The upshot of all this is that the Linksys’ results in Table 5 were obtained using 10 dB of starting attenuation vs. 20 dB for the two four-stream NETGEAR products. I don’t intend for this to be the case once my test implementation is done. But it’s been a useful exercise to show the challenge TR-398 users will have trying to compare results among the wide range of test setups allowed.
Table 5 shows 2.4 GHz results. All three products did pretty well, with only the R7800 having one failure.
Linksys LAPAC1200 | NETGEAR R7800 | NETGEAR RAX80 | ||
---|---|---|---|---|
Downlink Throughput (Mbps) | Short | Pass [109.6] | Fail [59.9] | Pass [120.2] |
Short+Medium | Pass [85.4] | Pass [115.3] | Pass [118.7] | |
Short+Medium+Long | Pass [73.9] | Pass [87.9] | Pass [112.5] | |
Uplink Throughput (Mbps) | Short | Pass [81.5] | Pass [109.7] | Pass [105.6] |
Short+Medium | Pass [69.5] | Pass [113] | Pass [73.3] | |
Short+Medium+Long | Pass [53.3] | Pass [94.9] | Pass [71.2] |
Table 5: Multiple STA Performance – 2.4 GHz
To get some insight into the 2.4 GHz downlink results, let’s go to the histogram plots. I removed the legend to increase the bar size for easier viewing. Linksys LAPAC1200, NETGEAR R7800 and NETGEAR RAX80 are plotted left to right. Each product includes short, medium and long distance throughput for three vSTAs. For the following plots, the test limit is compared against the sum of all nine test results for each product.
The plot below is for the 2.4 GHz downlink Short+Medium+Long test. It shows that there is more than one way to exceed the 50 Mbps bar for this test.
Multiple STA Test – 2.4 GHz downlink – short+medium+long test
Table 6 contains the 5 GHz test summary. The Linksys AP fails the most tests, so we’ll look into that more closely in a bit.
Linksys LAPAC1200 | NETGEAR R7800 | NETGEAR RAX80 | ||
---|---|---|---|---|
Downlink Throughput (Mbps) | Short | Fail [456.6] | Pass [692.3] | Pass [624.9] |
Short+Medium | Fail [329.4] | Pass [660.4] | Pass [496.8] | |
Short+Medium+Long | Fail [265.7] | Pass [562.9] | Fail [281.5] | |
Uplink Throughput (Mbps) | Short | Fail [448.9] | Pass [678.8] | Pass [618.1] |
Short+Medium | Fail [322.4] | Pass [599.9] | Pass [576.3] | |
Short+Medium+Long | Pass [336.5] | Pass [506.7] | Fail [511.8] |
Table 6: Multiple STA Performance – 5 GHz
5 GHz downlink Short+Medium+Long test results are again shown. Both the Linksys and NETGEAR RAX80 fail to achieve the 300 Mbps minimum total throughput required to pass this test, while the NETGEAR R7800 easily exceeds it.
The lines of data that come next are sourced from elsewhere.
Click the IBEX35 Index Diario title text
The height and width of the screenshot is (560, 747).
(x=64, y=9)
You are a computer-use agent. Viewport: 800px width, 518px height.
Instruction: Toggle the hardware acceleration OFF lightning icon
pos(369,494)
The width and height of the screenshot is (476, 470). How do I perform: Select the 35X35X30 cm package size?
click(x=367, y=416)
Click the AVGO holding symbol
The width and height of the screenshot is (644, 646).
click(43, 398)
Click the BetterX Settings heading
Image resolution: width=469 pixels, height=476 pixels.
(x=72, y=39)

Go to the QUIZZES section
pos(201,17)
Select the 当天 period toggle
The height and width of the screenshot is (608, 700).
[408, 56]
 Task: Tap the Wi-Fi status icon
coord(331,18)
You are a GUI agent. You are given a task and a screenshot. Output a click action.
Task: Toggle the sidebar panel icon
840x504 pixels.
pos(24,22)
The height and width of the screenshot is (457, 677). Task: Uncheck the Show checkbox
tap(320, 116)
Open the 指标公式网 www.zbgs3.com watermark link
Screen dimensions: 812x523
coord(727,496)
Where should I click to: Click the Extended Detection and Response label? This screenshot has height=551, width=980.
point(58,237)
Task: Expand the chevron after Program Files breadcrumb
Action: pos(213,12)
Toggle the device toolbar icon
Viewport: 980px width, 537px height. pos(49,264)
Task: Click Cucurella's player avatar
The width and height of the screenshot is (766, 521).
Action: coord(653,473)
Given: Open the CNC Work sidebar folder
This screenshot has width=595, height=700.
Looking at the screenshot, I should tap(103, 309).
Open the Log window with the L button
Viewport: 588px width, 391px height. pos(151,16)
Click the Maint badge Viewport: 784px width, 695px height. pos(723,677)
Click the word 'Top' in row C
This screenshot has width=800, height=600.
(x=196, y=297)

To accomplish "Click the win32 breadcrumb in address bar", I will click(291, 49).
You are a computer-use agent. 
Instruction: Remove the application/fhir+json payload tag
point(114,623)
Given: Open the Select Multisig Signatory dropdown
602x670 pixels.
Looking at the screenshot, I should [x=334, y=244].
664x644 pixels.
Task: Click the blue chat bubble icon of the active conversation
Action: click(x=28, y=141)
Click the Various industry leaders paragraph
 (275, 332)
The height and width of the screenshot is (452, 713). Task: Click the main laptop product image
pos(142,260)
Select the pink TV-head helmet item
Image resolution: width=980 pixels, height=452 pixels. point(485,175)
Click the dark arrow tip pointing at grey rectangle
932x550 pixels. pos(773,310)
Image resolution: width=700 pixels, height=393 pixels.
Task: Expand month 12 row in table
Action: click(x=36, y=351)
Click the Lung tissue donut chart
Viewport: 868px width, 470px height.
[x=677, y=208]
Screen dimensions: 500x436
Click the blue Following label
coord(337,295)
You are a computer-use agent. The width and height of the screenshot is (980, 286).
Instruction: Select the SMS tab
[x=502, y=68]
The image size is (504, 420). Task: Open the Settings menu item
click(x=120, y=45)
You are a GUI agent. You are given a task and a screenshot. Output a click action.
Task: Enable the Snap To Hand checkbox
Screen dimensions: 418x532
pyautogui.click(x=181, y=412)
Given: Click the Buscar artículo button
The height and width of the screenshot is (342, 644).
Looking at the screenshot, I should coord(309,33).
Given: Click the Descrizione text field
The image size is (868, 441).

Multiple STA Test – 5 GHz downlink – short+medium+long test
Looking again at the Linksys, here’s what the short+medium downlink results look like.
Multiple STA Test – 5 GHz downlink – short+medium test
Finally, just the short test results. That third vSTA wasn’t doing very well.
Multiple STA Test – 5 GHz downlink – short+medium test
Closing Thoughts
TR-398 is by no means a comprehensive Wi-Fi Performance test suite. But that fact that it exists at all is a major accomplishment for the Wi-Fi industry. So kudos to the Broadband Forum for taking this on and seeing it through to release.
Now that a standard exists, I’ll be incorporating some of its tests into an upcoming SmallNetBuilder Wireless Test process. But my quest for a good way to tell whether a $600 Wi-Fi 6 (draft 11ax) router really delivers more value than a $200 top-of-line Wi-Fi 5 (11ac) router continues.